Loin d’être néfastes, ces plongées abyssales me permettent au contraire d’émerger avec une plus grande clarté le lundi matin. Elles sont le symptôme, la manifestation conscience si vous voulez, du travail organique de mon cerveau.
Depuis ma certification de praticien PNL de janvier, un poster orne le mur de mon appartement: « Trust the unconscious mind ». Cette idée que le cerveau fonctionne si vite que seule une infime portion de son activité est perçue par la conscience m’est familière. Je l’utilise depuis des années quand j’écris, quand j’ai besoin de retrouver quelque chose (je m’en suis encore servi cette semaine pour retrouver ma carte vitale), quand je dois prendre une décision.
Depuis que j’ai commencé à être coach, j’enseigne aux gens à accepter leurs émotions. Toutes leurs émotions. La tristesse – dont mes descentes dominicales sont cousines – est l’émotion de l’introspection. Elle nous permet d’assimiler les expériences de notre vie, de mieux les intégrer en nous tournant vers l’intérieur, en fermant en partie nos sens aux informations venues de l’extérieur.

■ DONNÉES D'ENTRÉE
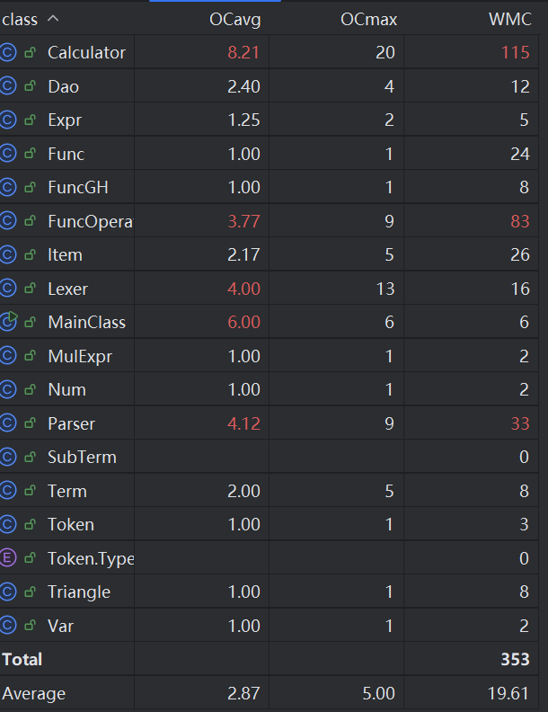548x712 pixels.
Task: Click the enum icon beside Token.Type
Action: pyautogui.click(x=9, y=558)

--

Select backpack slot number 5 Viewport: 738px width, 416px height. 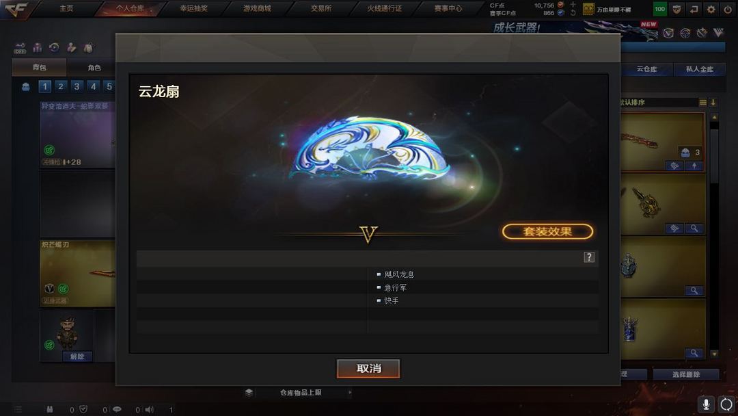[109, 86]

■ PROBLÈME À RÉSOUDRE
Poursuivez le texte sur la tristesse du dimanche et l'acceptation des émotions à partir de sa dernière phrase.

■ RÉPONSE ATTENDUE
En me concentrant sur ce qui n’est pas encore exactement comme je le voudrais dans ma vie, en laissant s’exprimer ma frustration, je peux décider si j’en ai toujours envie ou si je peux passer à autre chose. Si j’en ai envie, je renforce ma motivation et mon désir et automatiquement, de façon organique, je hiérarchise les ressources dont j’ai besoin pour réaliser cette envie. J’ordonne mes compétences en fonction de leur utilité pour ce que j’entreprends.
En même temps je purge les frustrations de la semaine en les autorisant à s’exprimer sans frein pendant une soirée. Il suffit parfois d’un bon feu pour tout purifier.
Le lundi, je suis plein d’une énergie propre, neuve, purifiée par la purge de la veille, ma vision s’est clarifiée et mes ressources sont en ligne pour être employée comme j’en ai besoin.
A trop prêter attention à nos symptômes, nous en oublions tout ce qui est en jeu sous la surface. La vérité c’est que nous fonctionnons parfaitement et que nos cerveaux ont mis en place exactement les processus dont nous avons besoin. En apprenant à voir sous la surface, à entendre cliqueter les rouages de notre inconscient, nous pouvons apprendre à avancer plus vite et à aller plus loin puisque nous cessons de lutter contre nous-même.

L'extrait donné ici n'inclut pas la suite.